Sami Language in Primary and Secondary Education

Author(s): 
Torkel Rasmussen
Category: 
School, teaching
Publication year: 
2015
Type: 
Article

Since the 2005/06 school year, fewer and fewer students are taking Sami as a Second Language at the primary and lower secondary level. The article shows that the decrease appears to have stopped and that the number of students has stabilised, albeit at a lower level than before. The decline in student numbers for South Sami as a second language, however, is still worrisome. There is also a decline in the number of students learning Sami as a first language. Special attention is focused on the differences between the number of students who learn Sami as a mother tongue and the number of students who have Sami as the language of instruction. More and more students at the primary and lower secondary level are choosing to take Sami as a first language without having any other subject taught in Sami.
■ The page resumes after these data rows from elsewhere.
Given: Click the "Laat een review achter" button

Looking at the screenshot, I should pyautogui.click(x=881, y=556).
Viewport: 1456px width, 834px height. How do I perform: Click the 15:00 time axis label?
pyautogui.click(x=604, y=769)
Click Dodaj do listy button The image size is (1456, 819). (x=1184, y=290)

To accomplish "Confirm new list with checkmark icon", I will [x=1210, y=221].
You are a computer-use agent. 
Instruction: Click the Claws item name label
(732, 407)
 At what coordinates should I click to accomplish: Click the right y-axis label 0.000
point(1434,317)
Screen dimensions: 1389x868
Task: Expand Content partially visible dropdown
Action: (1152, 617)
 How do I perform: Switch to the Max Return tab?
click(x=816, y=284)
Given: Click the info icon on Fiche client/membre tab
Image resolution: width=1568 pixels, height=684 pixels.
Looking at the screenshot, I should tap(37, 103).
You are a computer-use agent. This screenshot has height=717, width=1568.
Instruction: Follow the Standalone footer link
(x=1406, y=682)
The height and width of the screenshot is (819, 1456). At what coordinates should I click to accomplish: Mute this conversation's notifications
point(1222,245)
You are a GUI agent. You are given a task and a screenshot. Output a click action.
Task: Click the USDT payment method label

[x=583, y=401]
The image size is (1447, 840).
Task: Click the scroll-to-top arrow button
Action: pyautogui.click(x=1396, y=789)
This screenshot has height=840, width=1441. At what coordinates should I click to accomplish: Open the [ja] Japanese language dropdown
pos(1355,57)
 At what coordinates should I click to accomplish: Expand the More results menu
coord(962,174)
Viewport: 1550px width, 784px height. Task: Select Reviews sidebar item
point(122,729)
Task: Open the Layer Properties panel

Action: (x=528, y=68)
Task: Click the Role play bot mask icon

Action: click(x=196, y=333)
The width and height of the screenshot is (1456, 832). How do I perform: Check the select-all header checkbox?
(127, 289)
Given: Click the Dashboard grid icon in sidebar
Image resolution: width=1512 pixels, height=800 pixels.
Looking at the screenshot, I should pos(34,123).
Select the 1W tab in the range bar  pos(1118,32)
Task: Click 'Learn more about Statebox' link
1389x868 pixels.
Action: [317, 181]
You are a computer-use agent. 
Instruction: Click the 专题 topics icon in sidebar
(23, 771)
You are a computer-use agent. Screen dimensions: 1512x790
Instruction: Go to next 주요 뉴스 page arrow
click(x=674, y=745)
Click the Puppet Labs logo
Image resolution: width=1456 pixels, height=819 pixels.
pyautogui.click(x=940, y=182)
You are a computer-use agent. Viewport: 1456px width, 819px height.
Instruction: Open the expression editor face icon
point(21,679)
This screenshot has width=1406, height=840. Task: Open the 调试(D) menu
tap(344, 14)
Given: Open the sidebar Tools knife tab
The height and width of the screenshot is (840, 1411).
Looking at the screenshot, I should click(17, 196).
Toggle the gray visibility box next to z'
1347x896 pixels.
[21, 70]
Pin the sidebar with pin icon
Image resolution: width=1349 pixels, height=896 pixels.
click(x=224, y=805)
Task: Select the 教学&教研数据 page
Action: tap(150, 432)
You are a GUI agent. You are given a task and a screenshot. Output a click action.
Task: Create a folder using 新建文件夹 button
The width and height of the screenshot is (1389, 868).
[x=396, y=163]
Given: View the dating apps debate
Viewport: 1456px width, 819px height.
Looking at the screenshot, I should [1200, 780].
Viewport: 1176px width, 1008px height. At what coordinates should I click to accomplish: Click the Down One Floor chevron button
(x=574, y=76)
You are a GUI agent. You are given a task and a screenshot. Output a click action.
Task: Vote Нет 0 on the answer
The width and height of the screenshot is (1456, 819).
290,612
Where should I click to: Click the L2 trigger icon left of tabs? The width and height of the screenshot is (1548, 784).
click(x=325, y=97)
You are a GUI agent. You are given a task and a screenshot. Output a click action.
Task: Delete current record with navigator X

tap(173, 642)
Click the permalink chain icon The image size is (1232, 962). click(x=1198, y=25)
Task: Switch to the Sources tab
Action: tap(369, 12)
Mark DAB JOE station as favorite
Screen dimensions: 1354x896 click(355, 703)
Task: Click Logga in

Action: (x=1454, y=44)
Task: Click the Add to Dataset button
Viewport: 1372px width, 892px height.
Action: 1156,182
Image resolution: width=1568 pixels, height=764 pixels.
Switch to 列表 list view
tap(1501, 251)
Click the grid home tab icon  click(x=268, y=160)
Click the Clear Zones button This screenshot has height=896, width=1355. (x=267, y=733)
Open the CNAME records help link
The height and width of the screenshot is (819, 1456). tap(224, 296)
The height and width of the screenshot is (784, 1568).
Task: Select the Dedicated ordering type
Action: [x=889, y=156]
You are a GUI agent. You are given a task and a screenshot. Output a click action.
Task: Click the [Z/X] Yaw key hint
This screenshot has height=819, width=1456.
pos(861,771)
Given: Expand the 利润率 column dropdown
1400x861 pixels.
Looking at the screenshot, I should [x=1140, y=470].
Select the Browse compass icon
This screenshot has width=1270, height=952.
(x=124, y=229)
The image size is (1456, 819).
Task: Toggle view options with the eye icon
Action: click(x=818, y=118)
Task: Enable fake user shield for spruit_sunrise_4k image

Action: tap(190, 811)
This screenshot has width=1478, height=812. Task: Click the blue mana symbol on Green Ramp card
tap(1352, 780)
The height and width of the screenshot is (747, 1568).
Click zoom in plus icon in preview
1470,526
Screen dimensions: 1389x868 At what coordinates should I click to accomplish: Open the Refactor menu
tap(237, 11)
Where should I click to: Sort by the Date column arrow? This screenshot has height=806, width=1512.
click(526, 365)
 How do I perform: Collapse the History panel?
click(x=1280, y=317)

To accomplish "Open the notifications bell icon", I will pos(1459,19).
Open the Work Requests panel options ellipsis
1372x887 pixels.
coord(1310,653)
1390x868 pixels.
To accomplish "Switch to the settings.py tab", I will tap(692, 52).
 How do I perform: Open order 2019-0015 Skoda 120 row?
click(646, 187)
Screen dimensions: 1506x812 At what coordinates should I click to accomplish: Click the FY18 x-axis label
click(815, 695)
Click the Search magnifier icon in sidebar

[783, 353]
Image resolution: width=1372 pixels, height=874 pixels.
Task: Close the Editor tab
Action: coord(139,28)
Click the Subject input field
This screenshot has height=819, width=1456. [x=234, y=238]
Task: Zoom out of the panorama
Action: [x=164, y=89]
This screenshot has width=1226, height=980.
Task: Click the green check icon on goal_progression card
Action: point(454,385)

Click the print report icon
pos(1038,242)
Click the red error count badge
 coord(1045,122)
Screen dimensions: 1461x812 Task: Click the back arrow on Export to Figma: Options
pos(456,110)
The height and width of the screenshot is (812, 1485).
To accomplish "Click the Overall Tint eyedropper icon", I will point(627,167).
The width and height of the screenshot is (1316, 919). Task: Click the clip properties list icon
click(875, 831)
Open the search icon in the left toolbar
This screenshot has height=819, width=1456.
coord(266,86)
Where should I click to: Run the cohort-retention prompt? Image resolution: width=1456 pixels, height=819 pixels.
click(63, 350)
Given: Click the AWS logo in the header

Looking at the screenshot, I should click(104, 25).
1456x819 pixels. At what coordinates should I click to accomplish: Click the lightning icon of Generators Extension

The availability of instructional material to teach subjects other than Sami language in Sami has improved over the las four years. Nevertheless, the situation is still critical for Lule and South Sami where students still lack teaching material in most of the subjects at the primary and lower secondary level.

A review of the Office of the County Governor’s inspection reports on Sami education shows that all of the inspections in Nordland and Oslo/Akershus found breaches of the law. In Finnmark, the reports are uniformly positive. A review of Sami education in other counties has not been undertaken.